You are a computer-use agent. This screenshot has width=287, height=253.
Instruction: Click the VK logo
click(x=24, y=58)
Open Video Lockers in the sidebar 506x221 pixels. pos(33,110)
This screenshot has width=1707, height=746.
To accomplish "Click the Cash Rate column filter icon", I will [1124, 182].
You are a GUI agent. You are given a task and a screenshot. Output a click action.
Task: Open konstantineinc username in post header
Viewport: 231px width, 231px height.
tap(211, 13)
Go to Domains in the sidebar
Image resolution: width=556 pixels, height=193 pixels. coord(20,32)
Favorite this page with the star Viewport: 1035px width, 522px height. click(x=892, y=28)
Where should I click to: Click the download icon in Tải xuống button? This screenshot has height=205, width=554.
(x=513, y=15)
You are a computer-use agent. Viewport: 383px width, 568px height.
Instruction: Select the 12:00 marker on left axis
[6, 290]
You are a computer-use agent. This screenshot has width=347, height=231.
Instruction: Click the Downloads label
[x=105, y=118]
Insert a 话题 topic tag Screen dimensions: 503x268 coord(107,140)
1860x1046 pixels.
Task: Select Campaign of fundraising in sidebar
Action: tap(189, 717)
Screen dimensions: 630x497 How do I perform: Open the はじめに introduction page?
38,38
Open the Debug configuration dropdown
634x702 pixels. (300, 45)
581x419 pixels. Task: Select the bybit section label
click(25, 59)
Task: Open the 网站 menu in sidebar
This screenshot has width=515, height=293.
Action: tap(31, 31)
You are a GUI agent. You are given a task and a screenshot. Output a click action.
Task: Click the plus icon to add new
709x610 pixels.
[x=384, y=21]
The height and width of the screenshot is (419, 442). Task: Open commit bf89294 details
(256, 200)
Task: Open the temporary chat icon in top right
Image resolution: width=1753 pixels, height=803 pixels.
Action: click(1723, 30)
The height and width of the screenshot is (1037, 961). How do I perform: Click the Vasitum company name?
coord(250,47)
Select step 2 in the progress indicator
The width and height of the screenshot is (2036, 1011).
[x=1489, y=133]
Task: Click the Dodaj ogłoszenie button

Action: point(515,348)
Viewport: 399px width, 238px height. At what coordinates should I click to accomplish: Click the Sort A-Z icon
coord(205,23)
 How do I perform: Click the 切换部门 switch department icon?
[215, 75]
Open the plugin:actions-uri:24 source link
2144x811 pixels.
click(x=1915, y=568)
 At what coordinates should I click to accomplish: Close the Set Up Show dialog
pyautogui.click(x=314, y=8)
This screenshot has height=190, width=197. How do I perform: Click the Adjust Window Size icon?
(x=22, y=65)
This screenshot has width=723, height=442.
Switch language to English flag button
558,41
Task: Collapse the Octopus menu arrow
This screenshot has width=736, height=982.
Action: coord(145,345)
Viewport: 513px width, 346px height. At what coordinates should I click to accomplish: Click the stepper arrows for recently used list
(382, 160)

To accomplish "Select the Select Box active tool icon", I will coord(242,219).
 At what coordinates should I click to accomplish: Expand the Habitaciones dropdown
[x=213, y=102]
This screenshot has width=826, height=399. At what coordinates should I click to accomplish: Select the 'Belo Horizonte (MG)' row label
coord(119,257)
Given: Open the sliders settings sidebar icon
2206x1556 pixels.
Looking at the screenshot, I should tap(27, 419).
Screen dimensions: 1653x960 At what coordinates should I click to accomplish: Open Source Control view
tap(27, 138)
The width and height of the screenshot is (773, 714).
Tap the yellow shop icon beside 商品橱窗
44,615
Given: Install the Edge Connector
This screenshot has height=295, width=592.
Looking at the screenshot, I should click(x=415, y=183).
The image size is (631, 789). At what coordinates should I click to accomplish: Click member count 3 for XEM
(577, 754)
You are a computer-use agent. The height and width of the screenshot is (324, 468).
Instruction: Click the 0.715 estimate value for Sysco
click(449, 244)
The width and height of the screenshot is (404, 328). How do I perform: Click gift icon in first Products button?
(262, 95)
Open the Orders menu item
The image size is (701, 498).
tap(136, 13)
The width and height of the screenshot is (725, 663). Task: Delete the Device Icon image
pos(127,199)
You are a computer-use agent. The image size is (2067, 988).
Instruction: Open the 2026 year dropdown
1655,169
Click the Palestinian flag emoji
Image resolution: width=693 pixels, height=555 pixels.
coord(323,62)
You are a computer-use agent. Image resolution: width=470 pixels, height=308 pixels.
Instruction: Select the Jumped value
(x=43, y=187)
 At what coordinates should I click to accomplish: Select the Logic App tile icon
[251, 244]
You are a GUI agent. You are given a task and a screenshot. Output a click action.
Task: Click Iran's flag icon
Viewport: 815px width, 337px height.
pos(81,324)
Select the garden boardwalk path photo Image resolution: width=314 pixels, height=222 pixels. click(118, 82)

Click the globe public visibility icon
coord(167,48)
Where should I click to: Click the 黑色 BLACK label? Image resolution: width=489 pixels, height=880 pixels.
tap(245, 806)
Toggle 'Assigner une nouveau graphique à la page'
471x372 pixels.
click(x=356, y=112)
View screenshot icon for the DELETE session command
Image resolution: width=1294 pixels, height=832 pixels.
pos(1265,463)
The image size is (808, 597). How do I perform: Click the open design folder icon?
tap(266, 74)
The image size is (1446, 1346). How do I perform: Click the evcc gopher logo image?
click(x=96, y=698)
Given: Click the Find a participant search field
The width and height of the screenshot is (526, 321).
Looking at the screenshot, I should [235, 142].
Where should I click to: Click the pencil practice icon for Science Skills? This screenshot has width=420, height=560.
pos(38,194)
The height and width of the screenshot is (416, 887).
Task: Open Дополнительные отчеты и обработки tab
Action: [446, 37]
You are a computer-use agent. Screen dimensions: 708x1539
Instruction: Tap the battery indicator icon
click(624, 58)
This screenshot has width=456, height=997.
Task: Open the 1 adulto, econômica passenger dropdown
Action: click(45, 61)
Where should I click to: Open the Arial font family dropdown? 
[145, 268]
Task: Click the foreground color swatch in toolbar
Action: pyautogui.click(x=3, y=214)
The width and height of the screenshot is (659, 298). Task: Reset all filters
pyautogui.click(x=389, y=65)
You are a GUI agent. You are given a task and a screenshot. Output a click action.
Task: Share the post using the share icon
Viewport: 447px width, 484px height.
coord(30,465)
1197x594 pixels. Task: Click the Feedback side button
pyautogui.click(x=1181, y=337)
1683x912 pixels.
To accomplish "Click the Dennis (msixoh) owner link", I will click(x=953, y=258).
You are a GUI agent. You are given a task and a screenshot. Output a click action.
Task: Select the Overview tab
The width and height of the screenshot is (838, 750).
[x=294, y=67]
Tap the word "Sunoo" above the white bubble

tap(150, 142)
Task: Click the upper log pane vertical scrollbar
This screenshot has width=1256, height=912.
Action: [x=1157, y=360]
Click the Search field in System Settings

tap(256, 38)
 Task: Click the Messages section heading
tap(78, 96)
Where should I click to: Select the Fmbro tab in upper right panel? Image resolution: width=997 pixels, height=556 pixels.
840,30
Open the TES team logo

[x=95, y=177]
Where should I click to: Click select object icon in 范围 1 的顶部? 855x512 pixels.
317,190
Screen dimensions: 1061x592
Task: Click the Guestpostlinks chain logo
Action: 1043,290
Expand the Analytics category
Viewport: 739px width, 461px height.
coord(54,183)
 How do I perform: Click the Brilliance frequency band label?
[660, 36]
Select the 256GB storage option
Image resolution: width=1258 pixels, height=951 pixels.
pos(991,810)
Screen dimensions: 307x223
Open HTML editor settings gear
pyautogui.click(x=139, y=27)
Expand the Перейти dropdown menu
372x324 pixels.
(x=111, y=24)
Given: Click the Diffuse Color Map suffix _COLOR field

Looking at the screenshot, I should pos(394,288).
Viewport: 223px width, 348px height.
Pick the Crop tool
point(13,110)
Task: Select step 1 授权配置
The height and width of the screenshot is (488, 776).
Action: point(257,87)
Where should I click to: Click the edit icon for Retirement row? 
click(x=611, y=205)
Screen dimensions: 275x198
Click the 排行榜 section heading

» Set task:
Rewrite the lines from the one with "This screenshot has height=190, width=197." up to and including the one with "[x=213, y=102]", changing "Octopus" to "Squid" and leaving everything else as it is.

» Expected output:
This screenshot has height=190, width=197. How do I perform: Click the Adjust Window Size icon?
(x=22, y=65)
This screenshot has width=723, height=442.
Switch language to English flag button
558,41
Task: Collapse the Squid menu arrow
This screenshot has width=736, height=982.
Action: coord(145,345)
Viewport: 513px width, 346px height. At what coordinates should I click to accomplish: Click the stepper arrows for recently used list
(382, 160)

To accomplish "Select the Select Box active tool icon", I will coord(242,219).
 At what coordinates should I click to accomplish: Expand the Habitaciones dropdown
[x=213, y=102]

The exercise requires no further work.